‘Daniel – Worldwide, “construction” is vilified because it has so many accidents. The focus is on analysing every accident to find out what went wrong and then fix it. I believe that this is the wrong approach. Given that in construction people and hazards are in a state of constant motion and close proximity, the question should be ‘why do we have so few accidents?’
It was the first email I received through the safetydifferently.com contact form. It was from Andrew Townsend. The correspondence eventuated in Andrew writing a post for the website: You can have your cake and eat it, one of the most commented posts so far.

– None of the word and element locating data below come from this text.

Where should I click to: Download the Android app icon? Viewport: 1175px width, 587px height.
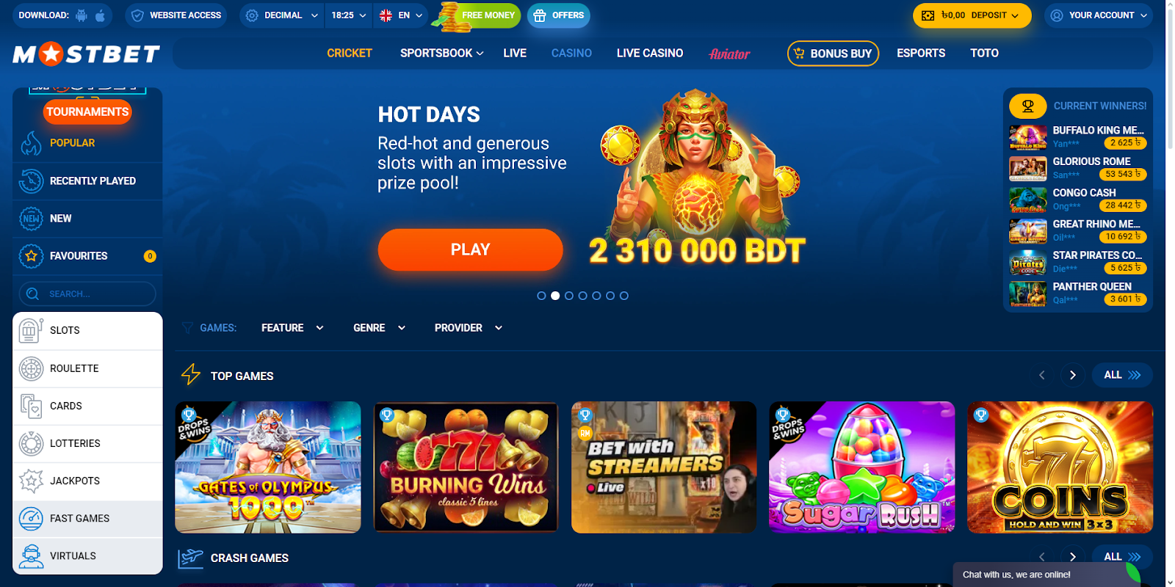[x=82, y=15]
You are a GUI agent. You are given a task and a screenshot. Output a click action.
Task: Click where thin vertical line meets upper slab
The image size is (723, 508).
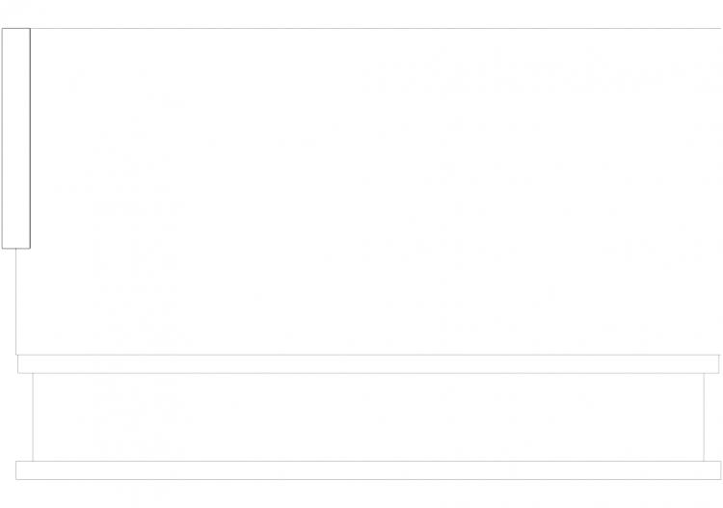16,355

After that Andrew and I Skyped frequently. To share the frustrations of dealing with a world in which people are seen as the biggest danger to achieving safe outcomes, but also the joys of seeing some progress or possibilities to do safety differently. Andrew would typically call to enthusiastically explain some of his latest insights from crunching safety stats. Always clear minded and with an insatiable hunger to learn more and to see the world anew.

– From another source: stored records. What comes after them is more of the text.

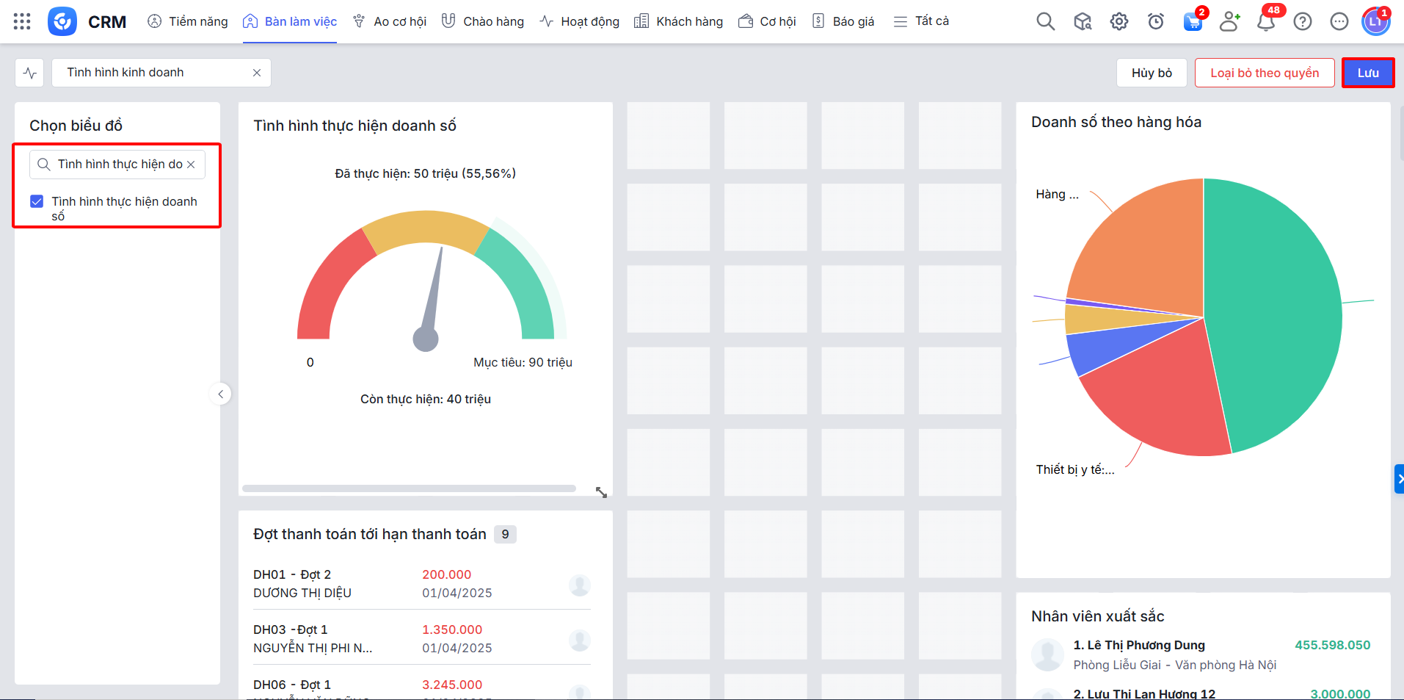Viewport: 1404px width, 700px height.
Task: Open the Khách hàng tab
Action: point(679,21)
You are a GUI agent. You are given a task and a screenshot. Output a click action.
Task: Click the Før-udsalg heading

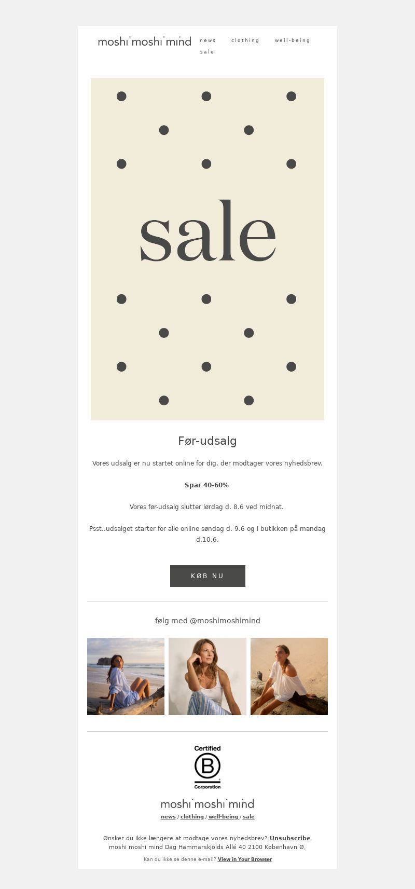click(x=208, y=441)
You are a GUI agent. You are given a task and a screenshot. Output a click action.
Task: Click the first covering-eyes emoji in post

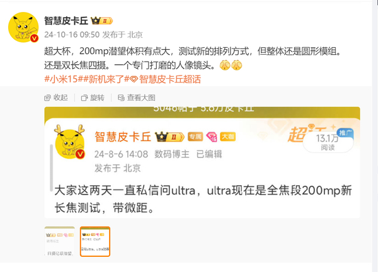coord(225,65)
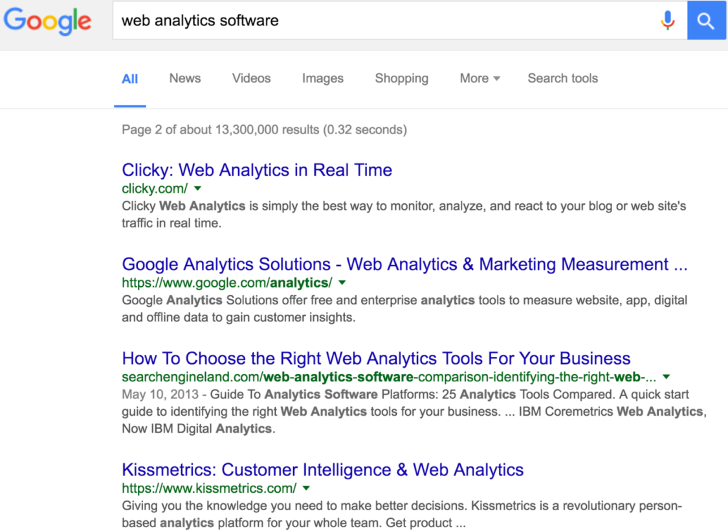Image resolution: width=728 pixels, height=531 pixels.
Task: Open Clicky: Web Analytics in Real Time result
Action: (x=257, y=170)
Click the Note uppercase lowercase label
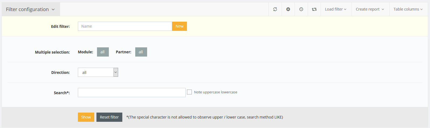 point(216,92)
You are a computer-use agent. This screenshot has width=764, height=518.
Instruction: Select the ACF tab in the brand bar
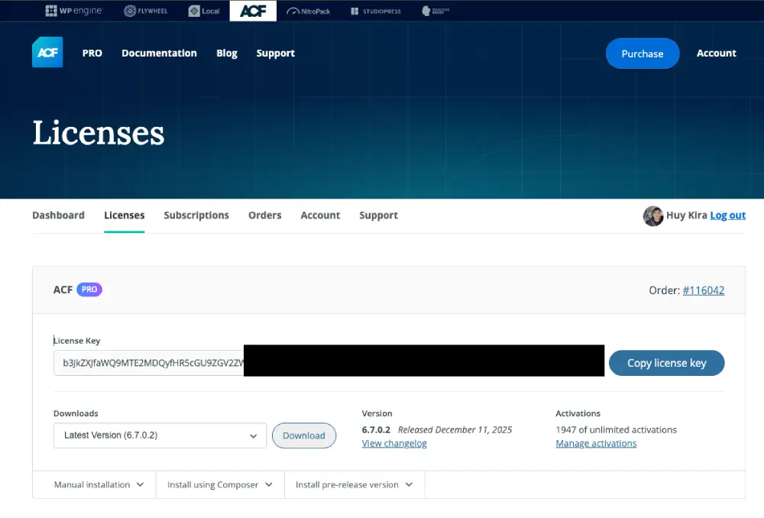pos(253,11)
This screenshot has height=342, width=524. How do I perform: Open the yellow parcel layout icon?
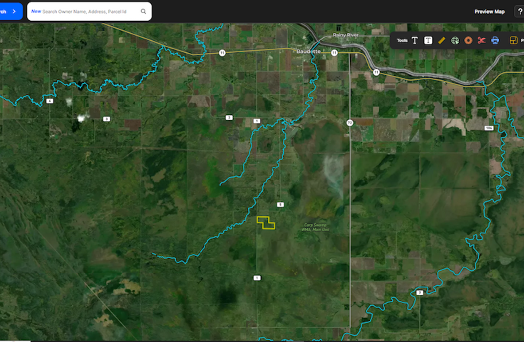(513, 40)
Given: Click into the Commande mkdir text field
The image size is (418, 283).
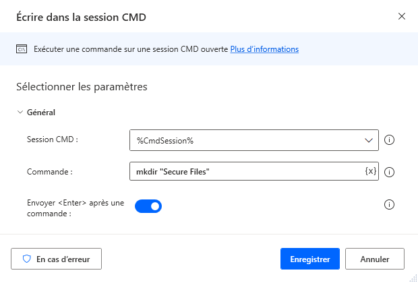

Having only a few productive hours per day (due to Parkinson’s disease) he nevertheless found time to put his thinking into a book – Safety can’t be measured: An Evidence-based Approach to Improving Risk Reduction.
In late September, only a couple of weeks after the official launch of his book, Andrew Townsend died at home as the result of a heart attack. A brilliant thinker, a beautiful voice, a humanist, and a fellow traveler in doing safety differently has left us. He is sorely missed.